読みごたえのある本はないかな、と探し、出会ったのが、ジェフリー・アーチャー著『ケインとアベル』(1979年出版)です。

上下巻合わせると1000ページほどあるので、読んだあと達成感があります。

長いのですが、一気に読み進めることができる作品です。

1900年代中盤までのアメリカの歴史や、アメリカの価値観が理解できるような内容です。

第1次世界大戦、世界恐慌、第2次世界大戦が起こった時代が舞台になっています(戦争にフォーカスが当たっている訳ではありません)。

直木賞をとった山本一力さんがインタビューでこんな言葉を残しています。

「無人島に一冊だけ持っていくとしたら、迷わず『ケインとアベル』を選びます。まだ読んでない人は幸せだと思うね、これから読む楽しみがあるから(笑)。」

不条理でも不幸ではない

たまたま同じ日に生まれたヴワデグ・コスキエヴィッチ(アベル・ロスノフスキ)と、ウィリアム・ケインが主人公の作品です。

ふたりの主人公が同じ時系列で、交互に語られていくスタイルです。

史実が含まれるので、すごくリアルに感じます。第1次世界大戦、世界恐慌、第2次世界大戦が大きなターニングポイントになっています。

上巻では、1906年4月16日に生まれた2人が、青年期に出会うまで(電話で話すのみ)スリリングに描かれます。上巻最後の場面でふたりは対立します。

下巻では、30代から人生の終盤までが描かれます。アメリカやヨーロッパを舞台にふたりは活躍し、政治の話も入ってきます。そして、ふたりの子供の世代まで登場します。

このふたりは「別の形で会ったら親友だったかもしれない」のですが、ずっと対立をしていきます。

ふたりは果てしなく傷つけ合うのですが、だからといってお互いを理解していないわけではなく、むしろお互いを理解しています。

頑固なふたりが歩んだ人生は、幸せと不幸せの繰り返しです。人生は安定していないけれど、充実していたのが伝わります。

大きく違う2人の人生

ヴワデグ・コスキエヴィッチ:東ポーランド生まれ。のちのアベル・ロスノフスキ
ウィリアム・ケイン:アメリカ生まれ

東ポーランド。男爵の私生児として生まれたヴワデグ・コスキエヴィッチ。ポーランドから追い出され、第1次世界対戦ですべてを失ってしまいます。シベリアまで追いやられ完全に人生が終わったかに見えたものの、どうにか再起します。途中脱走劇があったりとハラハラわくわくする展開が続きます。

一方、アメリカ、ボストンの名家で生まれたウィリアム・ケイン。ウィリアムはヴワデグと同じ時代に生まれたと思えないくらい恵まれた生活を送り、名門学校からハーヴァード大学へ行き銀行家となります。ただ、ケインのストーリーも波乱に満ちています。
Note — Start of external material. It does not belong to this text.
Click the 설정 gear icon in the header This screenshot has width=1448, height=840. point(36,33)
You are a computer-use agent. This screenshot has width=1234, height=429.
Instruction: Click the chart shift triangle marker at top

同じ時系列で、ケインとブワデグのストーリーが交互に展開されていきます。

最初はヴワデグのストーリーに惹きつけられましたが、読み進めるとウィリアムのストーリーにもどんどん引き込まれていきます。

ヴワデグのストーリーはあまりに悲惨で読み進めるのがツラくなります。小説ではグロテスクなシーンも頭の中でマイルドになるので、どうにか読むことができると思います。

ウィリアムは銀行家の息子として生まれ、父親を超えることを目指しています。そのため、少年期からお金をどう儲けるかとか、株をどう運用するかといった話が登場します。中学校から一切お小遣いをもらわずに生活していくというストーリーにワクワクしました。

読み終わったあとの達成感

ふたりは環境がまったく違うものの、どちらもツラい環境にいます。だからこそ、生きることに執着しないと死が待っています。ウィリアム、ヴワデグは悲しい別れを経験し、一気に大人として歩き出します。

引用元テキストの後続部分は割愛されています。